■ **Exercise brief**: In the passage about André Singer, during which years did he serve as President of the Royal Anthropological Institute of Great Britain and Ireland?

■ **Selected passage**:
+ + + +

André Felix Vitus Singer is a British documentary filmmaker and an anthropologist. He is an Executive Producer and Emeritus President of the Royal Anthropological Institute of Great Britain and Ireland where he was President from 2014 to 2018.

Born in London, he studied at University Hall, Buckland, then at Keble College, and subsequently at Exeter College, both at Oxford University, under Professor Sir Edward Evans-Pritchard, specialising in Iran and Afghanistan for his doctorate. He started working in television in the early 1970s as a researcher, then as a producer and director for the Disappearing World series at Granada Television, eventually taking over from Brian Moser as the Series Editor.

==Biography==
His wife is anthropologist and writer Lynette Singer.

As a director, Singer has made many award–winning films, including the Strangers Abroad series, Khyber, Night Will Fall, Where the Wind Blew, Meeting Gorbachev with Werner Herzog, and Witchcraft Among the Azande. In television he has worked for several broadcasters, serving as Commissioning editor for Discovery Channel, Europe; Senior Vice-President for Alliance Atlantis; and heading the Independent Documentary Unit at the BBC.

At the BBC, he founded and commissioned works for the Fine Cut series (which later became 'Storyville'), working with such international filmmakers as Jean Rouch, Werner Herzog, D.A. Pennebaker, Bob Drew, Fred Wiseman and Vikram Jayanti.

In the independent sector, Singer has been instrumental in several production companies including InCa, Café Productions, West Park Pictures and Spring Films.
He has been responsible in an executive or producer role for hundreds of documentary productions for cinema and television, including the Oscar-nominated Prisoner of Paradise (directed by Malcolm Clarke); Game Over: Kasparov and the Machine (Vikram Jayanti); the Emmy Award nominated City 40 (Samira Goetschel), and the International Critics Award-winning film The Wild Blue Yonder (Werner Herzog).

Since 1992, Singer has worked with Herzog as a producer or executive producer on sixteen productions, including Into the Abyss (2011). He and Lucki Stipetic were producers for Herzog's documentary, Into the Inferno (2016), about mankind's relationship with volcanoes; and in 2019/20 on Fireball : Visitors from Darker Worlds co-directed by Herzog and Clive Oppenheimer about the world of asteroids. He has (2018) co-directed with Werner Herzog a feature documentary about Mikhail Gorbachev called Meeting Gorbachev based around several encounters between Herzog and the last President of the USSR. This was followed by Meeting Zelenskyy based on meetings in 2023 between Volodymyr Zelenskyy and Liev Schreiber. Singer was also an Executive Producer on the multi-award winning documentaries and Oscar Nominees, The Act of Killing (2012) and "The Look of Silence" (2014), by Joshua Oppenheimer.

+ + + +

■ **Data section**:
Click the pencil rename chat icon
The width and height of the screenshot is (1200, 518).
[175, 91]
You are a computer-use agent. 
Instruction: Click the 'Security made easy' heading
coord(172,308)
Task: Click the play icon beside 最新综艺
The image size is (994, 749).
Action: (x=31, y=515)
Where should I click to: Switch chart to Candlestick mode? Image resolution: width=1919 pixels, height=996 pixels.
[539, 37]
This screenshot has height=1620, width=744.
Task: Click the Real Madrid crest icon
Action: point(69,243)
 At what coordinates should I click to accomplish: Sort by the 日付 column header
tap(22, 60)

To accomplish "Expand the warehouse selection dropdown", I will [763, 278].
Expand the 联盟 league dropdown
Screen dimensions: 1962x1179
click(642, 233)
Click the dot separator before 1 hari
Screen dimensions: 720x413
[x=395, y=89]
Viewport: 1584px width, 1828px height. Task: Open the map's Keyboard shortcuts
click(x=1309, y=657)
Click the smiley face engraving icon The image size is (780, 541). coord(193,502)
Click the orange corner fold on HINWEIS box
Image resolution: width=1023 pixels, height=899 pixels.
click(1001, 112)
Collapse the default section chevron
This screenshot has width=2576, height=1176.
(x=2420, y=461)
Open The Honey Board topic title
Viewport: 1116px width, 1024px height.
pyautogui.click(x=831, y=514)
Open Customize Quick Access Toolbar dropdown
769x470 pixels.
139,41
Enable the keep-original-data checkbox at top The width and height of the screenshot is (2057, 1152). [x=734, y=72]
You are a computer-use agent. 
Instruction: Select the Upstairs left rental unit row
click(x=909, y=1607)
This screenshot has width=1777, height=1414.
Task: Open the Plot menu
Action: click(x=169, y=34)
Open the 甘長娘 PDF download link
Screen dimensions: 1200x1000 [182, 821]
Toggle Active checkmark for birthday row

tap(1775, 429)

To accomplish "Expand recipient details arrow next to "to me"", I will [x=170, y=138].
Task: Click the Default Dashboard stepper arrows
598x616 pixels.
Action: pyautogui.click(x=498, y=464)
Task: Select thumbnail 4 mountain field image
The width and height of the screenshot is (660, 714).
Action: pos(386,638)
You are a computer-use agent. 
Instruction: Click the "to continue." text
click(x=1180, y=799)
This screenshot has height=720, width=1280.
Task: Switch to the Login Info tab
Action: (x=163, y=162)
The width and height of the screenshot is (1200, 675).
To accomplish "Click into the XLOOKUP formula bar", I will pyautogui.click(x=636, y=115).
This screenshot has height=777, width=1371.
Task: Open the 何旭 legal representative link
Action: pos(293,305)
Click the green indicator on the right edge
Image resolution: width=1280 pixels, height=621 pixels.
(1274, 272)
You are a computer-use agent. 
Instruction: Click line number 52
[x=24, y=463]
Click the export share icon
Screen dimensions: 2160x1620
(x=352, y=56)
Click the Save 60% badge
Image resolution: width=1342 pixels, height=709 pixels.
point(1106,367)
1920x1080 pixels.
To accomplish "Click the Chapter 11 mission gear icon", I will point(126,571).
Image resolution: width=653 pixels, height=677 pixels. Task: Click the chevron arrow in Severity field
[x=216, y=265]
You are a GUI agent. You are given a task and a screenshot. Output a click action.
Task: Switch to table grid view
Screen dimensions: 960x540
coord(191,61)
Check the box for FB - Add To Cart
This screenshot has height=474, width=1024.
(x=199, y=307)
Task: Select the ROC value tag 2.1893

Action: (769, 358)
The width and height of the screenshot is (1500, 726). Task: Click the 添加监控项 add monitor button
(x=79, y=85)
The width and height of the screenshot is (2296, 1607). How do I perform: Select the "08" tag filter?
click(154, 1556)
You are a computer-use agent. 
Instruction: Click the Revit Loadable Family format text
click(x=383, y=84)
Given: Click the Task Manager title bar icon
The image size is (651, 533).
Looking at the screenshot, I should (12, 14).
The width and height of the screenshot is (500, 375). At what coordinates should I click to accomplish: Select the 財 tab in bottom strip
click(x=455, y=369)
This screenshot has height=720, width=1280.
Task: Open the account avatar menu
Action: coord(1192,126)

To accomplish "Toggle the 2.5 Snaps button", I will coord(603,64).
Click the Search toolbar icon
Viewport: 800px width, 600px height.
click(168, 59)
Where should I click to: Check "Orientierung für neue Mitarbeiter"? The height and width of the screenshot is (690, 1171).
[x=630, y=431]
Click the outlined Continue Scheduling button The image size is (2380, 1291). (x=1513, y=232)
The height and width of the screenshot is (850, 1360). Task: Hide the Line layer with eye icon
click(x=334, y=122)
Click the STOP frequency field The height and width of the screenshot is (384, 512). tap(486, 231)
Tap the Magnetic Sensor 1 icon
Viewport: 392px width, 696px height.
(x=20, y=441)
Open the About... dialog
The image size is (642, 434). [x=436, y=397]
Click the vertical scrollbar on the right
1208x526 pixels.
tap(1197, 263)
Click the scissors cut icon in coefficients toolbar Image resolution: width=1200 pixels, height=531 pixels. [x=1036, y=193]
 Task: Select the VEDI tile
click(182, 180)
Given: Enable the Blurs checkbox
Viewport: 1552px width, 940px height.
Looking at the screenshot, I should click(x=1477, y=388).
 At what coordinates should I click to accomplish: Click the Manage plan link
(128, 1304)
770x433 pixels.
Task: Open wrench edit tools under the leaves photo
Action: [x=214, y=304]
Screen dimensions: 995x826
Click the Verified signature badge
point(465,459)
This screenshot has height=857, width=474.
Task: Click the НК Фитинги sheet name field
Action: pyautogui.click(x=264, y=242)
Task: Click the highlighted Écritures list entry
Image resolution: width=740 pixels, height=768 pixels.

+ + + +

■ **Expected answer**: From 2014 to 2018.